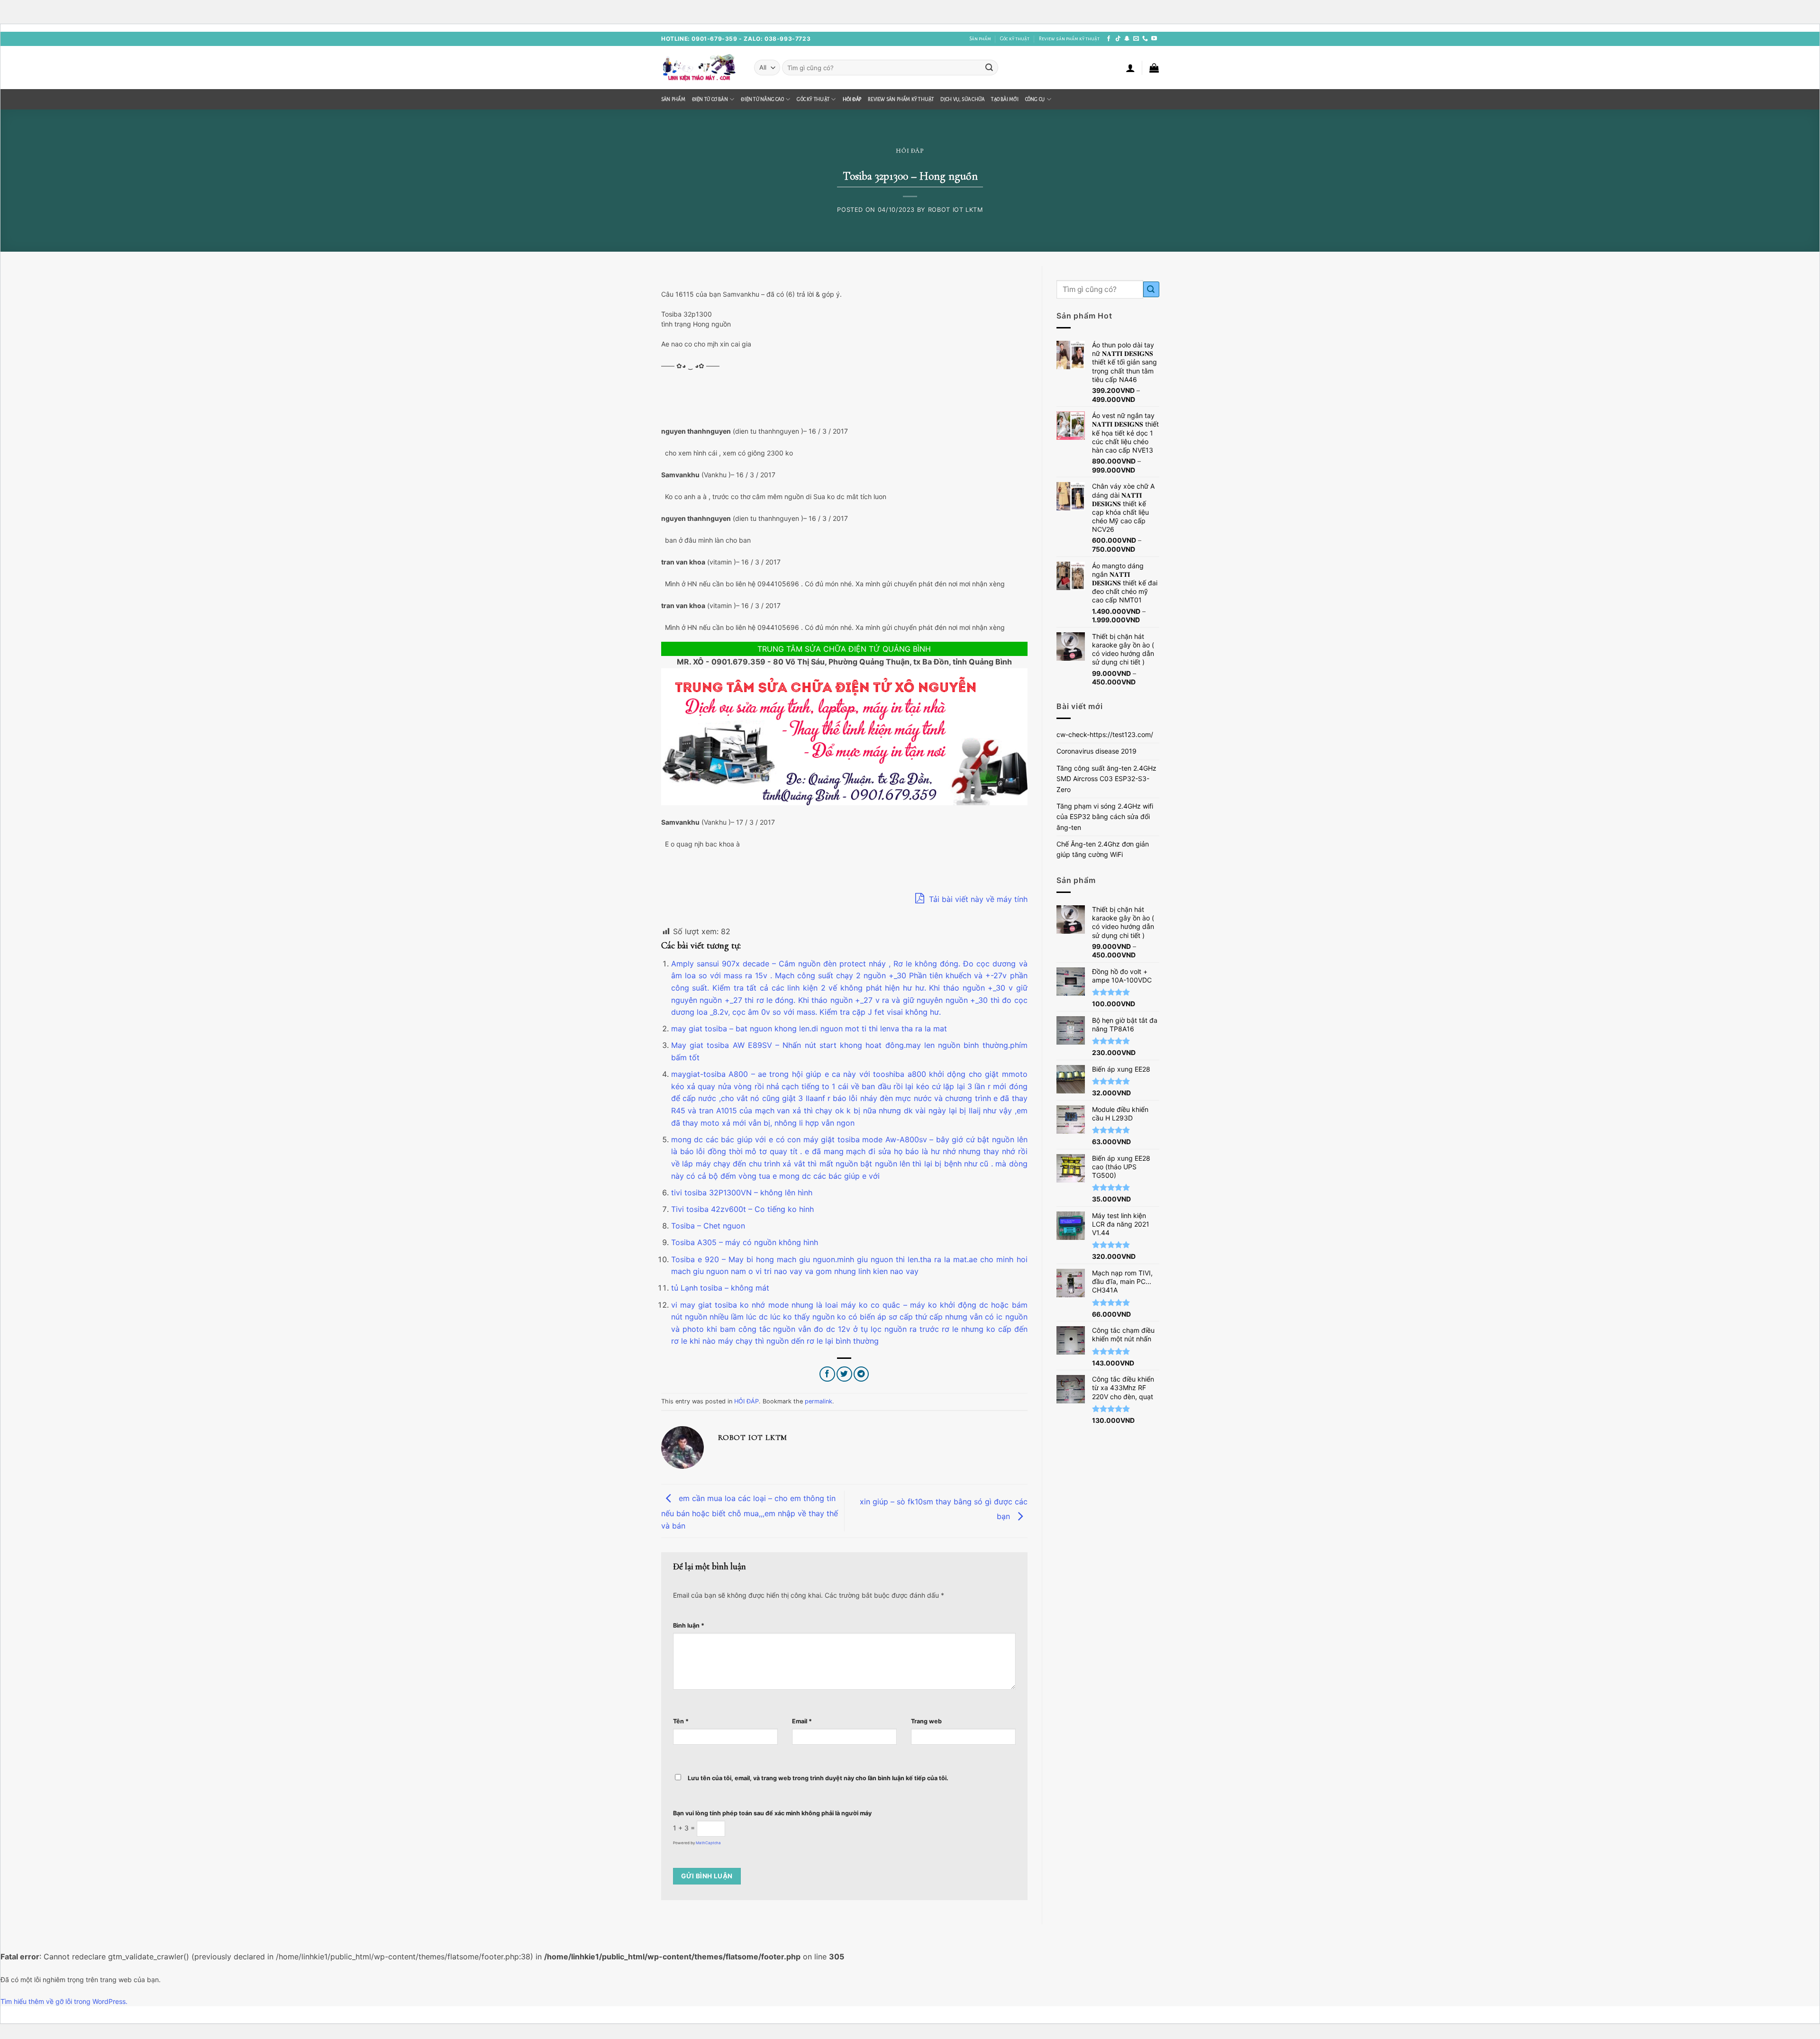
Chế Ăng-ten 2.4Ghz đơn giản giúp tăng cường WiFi (1102, 849)
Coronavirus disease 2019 (1096, 751)
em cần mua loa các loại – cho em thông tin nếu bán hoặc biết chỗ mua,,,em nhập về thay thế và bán (749, 1511)
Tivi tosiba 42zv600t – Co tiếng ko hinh (742, 1209)
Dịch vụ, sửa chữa (962, 99)
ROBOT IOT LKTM (955, 209)
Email (802, 1721)
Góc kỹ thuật (1014, 38)
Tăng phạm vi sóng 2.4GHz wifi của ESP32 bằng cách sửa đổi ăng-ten (1104, 816)
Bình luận (688, 1625)
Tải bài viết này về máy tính (977, 899)
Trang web (926, 1721)
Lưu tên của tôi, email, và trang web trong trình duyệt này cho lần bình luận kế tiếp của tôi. (818, 1778)
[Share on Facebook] (827, 1374)
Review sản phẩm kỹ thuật (1069, 38)
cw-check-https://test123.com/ (1104, 734)
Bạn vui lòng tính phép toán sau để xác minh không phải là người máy (772, 1813)
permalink (818, 1401)
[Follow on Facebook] (1108, 39)
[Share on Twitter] (844, 1374)
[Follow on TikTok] (1118, 39)
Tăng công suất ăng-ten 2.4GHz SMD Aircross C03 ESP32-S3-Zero (1106, 778)
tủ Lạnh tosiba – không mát (720, 1288)
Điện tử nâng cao (762, 99)
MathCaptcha (708, 1842)
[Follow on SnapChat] (1127, 39)
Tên (681, 1721)
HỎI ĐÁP (852, 99)
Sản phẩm (980, 38)
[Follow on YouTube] (1154, 39)
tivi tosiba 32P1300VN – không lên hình (741, 1192)
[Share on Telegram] (861, 1374)
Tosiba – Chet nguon (708, 1225)
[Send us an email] (1136, 39)
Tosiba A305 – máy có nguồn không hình (744, 1242)
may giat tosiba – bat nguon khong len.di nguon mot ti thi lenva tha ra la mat (809, 1028)
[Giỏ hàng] (1154, 67)
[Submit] (989, 67)
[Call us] (1145, 39)
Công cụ (1035, 99)
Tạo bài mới (1004, 99)
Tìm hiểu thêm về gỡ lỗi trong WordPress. (63, 2001)
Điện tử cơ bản (710, 99)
++++++++
→ **Activity**
Give the entries above again, exactly as written and free of images.

→ **Reply**
Chế Ăng-ten 2.4Ghz đơn giản giúp tăng cường WiFi (1102, 849)
Coronavirus disease 2019 (1096, 751)
em cần mua loa các loại – cho em thông tin nếu bán hoặc biết chỗ mua,,,em nhập về thay thế và bán (749, 1511)
Tivi tosiba 42zv600t – Co tiếng ko hinh (742, 1209)
Dịch vụ, sửa chữa (962, 99)
ROBOT IOT LKTM (955, 209)
Email (802, 1721)
Góc kỹ thuật (1014, 38)
Tăng phạm vi sóng 2.4GHz wifi của ESP32 bằng cách sửa đổi ăng-ten (1104, 816)
Bình luận (688, 1625)
Tải bài viết này về máy tính (977, 899)
Trang web (926, 1721)
Lưu tên của tôi, email, và trang web trong trình duyệt này cho lần bình luận kế tiếp của tôi. (818, 1778)
[Share on Facebook] (827, 1374)
Review sản phẩm kỹ thuật (1069, 38)
cw-check-https://test123.com/ (1104, 734)
Bạn vui lòng tính phép toán sau để xác minh không phải là người máy (772, 1813)
permalink (818, 1401)
[Follow on Facebook] (1108, 39)
[Share on Twitter] (844, 1374)
[Follow on TikTok] (1118, 39)
Tăng công suất ăng-ten 2.4GHz SMD Aircross C03 ESP32-S3-Zero (1106, 778)
tủ Lạnh tosiba – không mát (720, 1288)
Điện tử nâng cao (762, 99)
MathCaptcha (708, 1842)
[Follow on SnapChat] (1127, 39)
Tên (681, 1721)
HỎI ĐÁP (852, 99)
Sản phẩm (980, 38)
[Follow on YouTube] (1154, 39)
tivi tosiba 32P1300VN – không lên hình (741, 1192)
[Share on Telegram] (861, 1374)
Tosiba – Chet nguon (708, 1225)
[Send us an email] (1136, 39)
Tosiba A305 – máy có nguồn không hình (744, 1242)
may giat tosiba – bat nguon khong len.di nguon mot ti thi lenva tha ra la mat (809, 1028)
[Giỏ hàng] (1154, 67)
[Submit] (989, 67)
[Call us] (1145, 39)
Công cụ (1035, 99)
Tạo bài mới (1004, 99)
Tìm hiểu thêm về gỡ lỗi trong WordPress. (63, 2001)
Điện tử cơ bản (710, 99)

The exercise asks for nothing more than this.